В том кабинете были собраны вещи уникальные по своей художественной (да и чисто материальной) ценности. Довольно уже того, что со стен его на нас глядели картины Коро, Шагала, Пикассо, Матисса, Марке, Фалька…
Но вся обстановка этого кабинета, вся царящая в нем атмосфера внятно говорила нам, что ни реальная стоимость этих воистину музейных вещей, ни громкость этих имен не имеет для их обладателя ни малейшей цены. Ценит же он их совсем за другое: за то, что каждая из них связана с каким-то глубоко личным его переживанием, каждая — это какая-то часть его жизни. Яснее ясного тут было видно, что какая-нибудь глиняная свистулька или тряпичная кукла, соседствующая на книжной полке с серебряным пистолетом и мраморным изваянием Будды, дороги ему не меньше, чем этот драгоценный Будда и этот антикварный пистолет. И даже чем изображавший хозяина рисунок Матисса или Пикассо. (Мог ли я тогда себе представить, что годы спустя этот знаменитый на весь мир рисунок Пикассо — не какую-нибудь там копию, а подлинник! — я буду видеть почти так же часто, как далеко не столь драгоценные картины, украшающие стены собственной моей — нашей с женой — квартиры.)
В большой гостиной эренбурговской квартиры, минуя которую мы прошли в его кабинет, я обратил внимание на стол и кресла красного дерева, сразу привычно определив: «Александр». (Эту «красную», как тогда говорили, мебель я имел счастье видеть у многих наших соседей по Аэропортовской, и от них же были у меня на слуху эти небрежные — вскользь брошенные тоном знатоков — определения эпох: «Александр», «Павел», «Екатерина».)
В эренбурговском кабинете тоже стояли два-три «красных» стула, и я так же мысленно отметил, что это тоже «Александр». (На один из этих александровских стульев, нимало не смущаясь его благородным происхождением, уселся Эмка, на другом пристроился Лазарь.) Но, в отличие от наших аэропортовских соседей, стремящихся строго блюсти единство ампирного стиля (ни при какой погоде не могла бы у них рядом с «Павлом» или «Александром» оказаться кровать или даже тумбочка из какого-нибудь современного румынского или польского гарнитура), в эренбурговском кабинете эти мебельные аристократы запросто соседствовали с «плебеями».

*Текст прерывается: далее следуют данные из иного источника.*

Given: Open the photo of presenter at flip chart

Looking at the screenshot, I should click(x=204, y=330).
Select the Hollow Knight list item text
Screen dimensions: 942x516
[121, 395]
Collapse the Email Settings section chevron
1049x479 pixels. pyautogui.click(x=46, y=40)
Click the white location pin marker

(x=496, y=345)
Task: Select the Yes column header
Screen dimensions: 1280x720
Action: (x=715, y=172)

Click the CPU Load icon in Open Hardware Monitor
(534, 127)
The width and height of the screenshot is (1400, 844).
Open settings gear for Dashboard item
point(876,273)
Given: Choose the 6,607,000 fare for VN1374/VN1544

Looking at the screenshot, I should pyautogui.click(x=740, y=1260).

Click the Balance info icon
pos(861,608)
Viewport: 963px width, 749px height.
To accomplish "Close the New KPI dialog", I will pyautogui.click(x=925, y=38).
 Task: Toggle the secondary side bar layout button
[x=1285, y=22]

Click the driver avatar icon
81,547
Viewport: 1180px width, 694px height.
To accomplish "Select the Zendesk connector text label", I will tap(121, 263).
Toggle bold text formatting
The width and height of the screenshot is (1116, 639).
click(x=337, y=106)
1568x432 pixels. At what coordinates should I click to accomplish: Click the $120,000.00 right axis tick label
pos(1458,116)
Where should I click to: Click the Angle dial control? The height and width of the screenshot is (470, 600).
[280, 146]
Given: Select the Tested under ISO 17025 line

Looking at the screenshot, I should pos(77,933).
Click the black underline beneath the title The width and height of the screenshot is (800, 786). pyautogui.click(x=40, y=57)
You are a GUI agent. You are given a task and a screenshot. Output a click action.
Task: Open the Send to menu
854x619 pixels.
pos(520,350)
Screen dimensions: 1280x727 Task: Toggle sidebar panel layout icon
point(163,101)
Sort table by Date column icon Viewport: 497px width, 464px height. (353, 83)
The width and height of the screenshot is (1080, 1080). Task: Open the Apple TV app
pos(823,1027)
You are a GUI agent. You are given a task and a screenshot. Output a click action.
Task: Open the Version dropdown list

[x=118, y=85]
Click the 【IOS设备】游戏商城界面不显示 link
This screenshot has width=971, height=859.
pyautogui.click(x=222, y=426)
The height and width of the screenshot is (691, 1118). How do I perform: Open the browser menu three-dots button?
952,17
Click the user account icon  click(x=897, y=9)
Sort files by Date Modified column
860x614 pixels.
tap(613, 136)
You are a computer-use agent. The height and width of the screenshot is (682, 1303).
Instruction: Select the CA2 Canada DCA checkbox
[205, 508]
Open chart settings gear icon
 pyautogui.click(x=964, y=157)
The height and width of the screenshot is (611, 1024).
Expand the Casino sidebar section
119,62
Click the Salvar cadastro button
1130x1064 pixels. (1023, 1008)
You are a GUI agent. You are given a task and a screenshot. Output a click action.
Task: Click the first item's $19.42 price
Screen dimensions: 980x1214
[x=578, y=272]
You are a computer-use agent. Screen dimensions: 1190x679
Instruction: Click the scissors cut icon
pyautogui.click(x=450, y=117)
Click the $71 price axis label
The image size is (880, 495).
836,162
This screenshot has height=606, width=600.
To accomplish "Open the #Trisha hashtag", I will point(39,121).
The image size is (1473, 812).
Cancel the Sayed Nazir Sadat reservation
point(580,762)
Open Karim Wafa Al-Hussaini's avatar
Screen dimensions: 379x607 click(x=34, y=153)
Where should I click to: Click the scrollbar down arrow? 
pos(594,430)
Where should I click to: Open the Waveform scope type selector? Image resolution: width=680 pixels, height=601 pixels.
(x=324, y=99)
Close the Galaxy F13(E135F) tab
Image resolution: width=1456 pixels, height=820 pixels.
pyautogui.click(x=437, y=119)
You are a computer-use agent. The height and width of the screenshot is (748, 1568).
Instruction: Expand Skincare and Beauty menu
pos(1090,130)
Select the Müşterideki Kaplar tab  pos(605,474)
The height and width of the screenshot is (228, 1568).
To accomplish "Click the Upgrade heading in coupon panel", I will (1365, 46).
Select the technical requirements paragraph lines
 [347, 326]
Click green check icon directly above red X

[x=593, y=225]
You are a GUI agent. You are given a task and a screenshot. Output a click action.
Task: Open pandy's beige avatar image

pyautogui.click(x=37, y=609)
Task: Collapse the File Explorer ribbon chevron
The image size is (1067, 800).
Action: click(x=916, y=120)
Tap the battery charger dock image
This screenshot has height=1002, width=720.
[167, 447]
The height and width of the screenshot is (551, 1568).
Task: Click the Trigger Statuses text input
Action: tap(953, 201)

Эти «плебеи» были, конечно, не совсем плебеями: и стеллажи, и письменный стол, и кресло с откидывающейся спинкой были явно сделаны на заказ. И заказ этот, конечно же, отражал вкус заказчика. Но вкус этот был бесконечно далек от вкусов любителей ампирной мебели. Скорее он выдавал в нем приверженца того конструктивистского стиля, которому молодой Эренбург некогда отдал дань в своей книге «А все-таки она вертится».
Я подумал об этом, когда Илья Григорьевич, увидав, что на троих визитеров стульев не хватает, подошел к стоящей возле книжных полок невысокой лесенке, сделанной из того же светлого дерева, что и стеллажи, что-то там повернул у нее с исподу (откинул какой-то крючочек), и лесенка разломилась пополам, раскинулась на каких-то невидимых петлях и превратилась в стул, который тут же был предложен мне.
Сиденье этого «стула» было жестким, спинка тоже жесткая и чересчур прямая, так что сидеть на нем было довольно-таки неудобно. Но само превращение лесенки в стул меня восхитило. Эренбург, как мне показалось, тоже относился к этому украшению своего кабинета с особой нежностью. Во всяком случае, проделал он всю эту операцию с явным удовольствием и не без авторского, как мне показалось, тщеславия, так что я даже подумал: уж не сам ли он изобрел эту раскидывающуюся и превращающуюся в стул лесенку.